I still say; who's willing NOW to come forward, like wrestling guy, and discuss their attitudes towards the subject of this discussion? The most that gets me going out of the options are some of the embarassing aspects, particularly the tight clothes, but that's just my weight gain fixation talking.


----------



## KHayes666 (Jul 3, 2008)

ripley said:


> This made me laugh so hard, honey. You really need to clean your own house before talking about the dust in mine, dear.



I think she was referring to me.....


----------



## olwen (Jul 3, 2008)

LoveBHMS said:


> ....The Weight Board can not be private, we already know that. But can you understand how it's difficult for some of us to wish to engage in discussions of our sexuality while being told that we have to be on display because it's helpful for somebody else to watch?



***TMI ALERT***

I do understand where you're coming from on this. I do. Last weekend, one of my friends asked to come with me and some other friends to an SM club.
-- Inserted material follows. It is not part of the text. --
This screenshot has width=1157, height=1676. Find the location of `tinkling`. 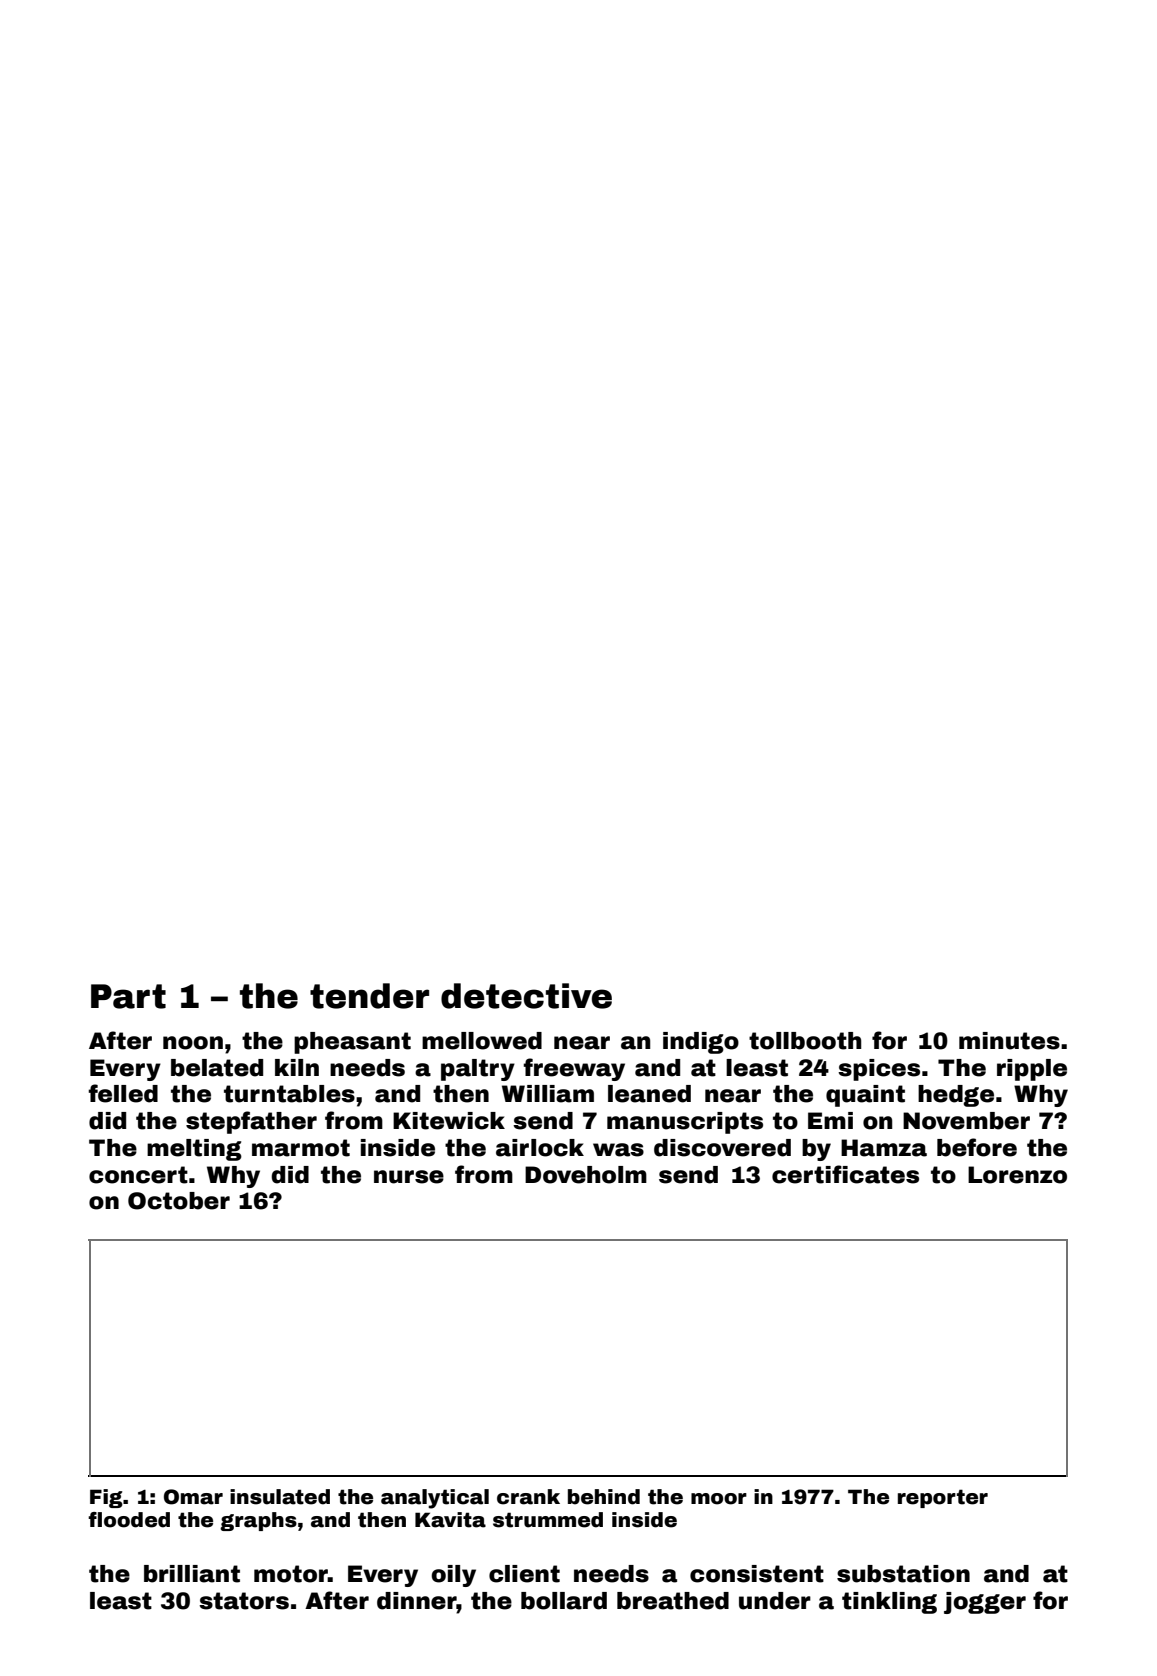

tinkling is located at coordinates (889, 1603).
My initial reaction was "No, I don't want you gawking at me or anybody else or making ugly faces at us." But then I changed my mind cause I realized she wasn't just asking out of idle curiosity. She really wanted to understand what we do. She wanted to understand me better too, and you know what? I'm glad she came because it turned out that her ideas about what we do were all negative and decadent (in a skeevy way) and had absolutely nothing to do with what we actually do there. She said going with us opened her eyes and she was surprised at her level of ignorance going in. The thing about that place too is that the people there are usually fairly happy to talk to novices and people who are curious. She saw a lot of things she wouldn't do, and even some she would and she even went so far as to participate in a scene with us. It was good all around and we all had a good time. 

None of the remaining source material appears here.